[Dataset records — start]

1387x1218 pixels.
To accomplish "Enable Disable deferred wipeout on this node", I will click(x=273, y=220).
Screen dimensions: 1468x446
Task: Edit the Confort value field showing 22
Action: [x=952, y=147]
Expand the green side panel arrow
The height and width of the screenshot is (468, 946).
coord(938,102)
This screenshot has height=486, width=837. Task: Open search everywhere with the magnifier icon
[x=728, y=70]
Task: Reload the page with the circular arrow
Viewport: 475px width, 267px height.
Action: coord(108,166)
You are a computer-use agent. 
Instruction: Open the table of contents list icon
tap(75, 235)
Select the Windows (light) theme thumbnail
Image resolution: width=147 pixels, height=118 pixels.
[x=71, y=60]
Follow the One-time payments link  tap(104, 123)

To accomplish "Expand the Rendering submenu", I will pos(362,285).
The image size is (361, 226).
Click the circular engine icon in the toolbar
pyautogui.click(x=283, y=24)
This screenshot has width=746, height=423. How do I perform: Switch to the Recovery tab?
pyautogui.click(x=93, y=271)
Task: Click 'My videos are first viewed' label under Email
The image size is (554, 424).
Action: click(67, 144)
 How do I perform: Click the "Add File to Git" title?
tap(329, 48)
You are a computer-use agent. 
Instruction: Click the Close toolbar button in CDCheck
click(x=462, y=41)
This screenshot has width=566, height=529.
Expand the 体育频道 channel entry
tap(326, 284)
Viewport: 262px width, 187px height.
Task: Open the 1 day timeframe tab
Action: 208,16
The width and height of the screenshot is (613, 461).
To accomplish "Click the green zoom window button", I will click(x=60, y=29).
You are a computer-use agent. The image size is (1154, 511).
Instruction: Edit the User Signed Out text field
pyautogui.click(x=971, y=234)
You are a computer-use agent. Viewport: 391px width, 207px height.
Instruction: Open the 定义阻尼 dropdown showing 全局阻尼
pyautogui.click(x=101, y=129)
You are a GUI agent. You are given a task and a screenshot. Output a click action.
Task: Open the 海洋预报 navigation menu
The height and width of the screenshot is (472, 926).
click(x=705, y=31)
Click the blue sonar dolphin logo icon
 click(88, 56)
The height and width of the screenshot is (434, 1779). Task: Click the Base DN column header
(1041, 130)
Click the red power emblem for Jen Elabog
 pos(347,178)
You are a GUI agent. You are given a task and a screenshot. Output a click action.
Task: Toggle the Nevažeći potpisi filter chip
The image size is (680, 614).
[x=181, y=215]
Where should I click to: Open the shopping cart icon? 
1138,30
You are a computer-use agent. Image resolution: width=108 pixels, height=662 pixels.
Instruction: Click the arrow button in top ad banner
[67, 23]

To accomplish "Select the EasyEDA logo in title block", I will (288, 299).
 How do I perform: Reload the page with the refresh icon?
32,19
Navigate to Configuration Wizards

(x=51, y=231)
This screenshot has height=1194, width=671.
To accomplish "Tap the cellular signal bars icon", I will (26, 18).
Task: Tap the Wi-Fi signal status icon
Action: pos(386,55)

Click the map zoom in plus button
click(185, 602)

[Dataset records — finish]

**Problem details:**
Reproduce exactly, with nothing added, the lines from the one that contains "Click the blue sonar dolphin logo icon" to the end of the data.

**Exercise output:**
Click the blue sonar dolphin logo icon
 click(88, 56)
The height and width of the screenshot is (434, 1779). Task: Click the Base DN column header
(1041, 130)
Click the red power emblem for Jen Elabog
 pos(347,178)
You are a GUI agent. You are given a task and a screenshot. Output a click action.
Task: Toggle the Nevažeći potpisi filter chip
The image size is (680, 614).
[x=181, y=215]
Where should I click to: Open the shopping cart icon? 
1138,30
You are a computer-use agent. Image resolution: width=108 pixels, height=662 pixels.
Instruction: Click the arrow button in top ad banner
[67, 23]

To accomplish "Select the EasyEDA logo in title block", I will (288, 299).
 How do I perform: Reload the page with the refresh icon?
32,19
Navigate to Configuration Wizards

(x=51, y=231)
This screenshot has height=1194, width=671.
To accomplish "Tap the cellular signal bars icon", I will (26, 18).
Task: Tap the Wi-Fi signal status icon
Action: pos(386,55)

Click the map zoom in plus button
click(185, 602)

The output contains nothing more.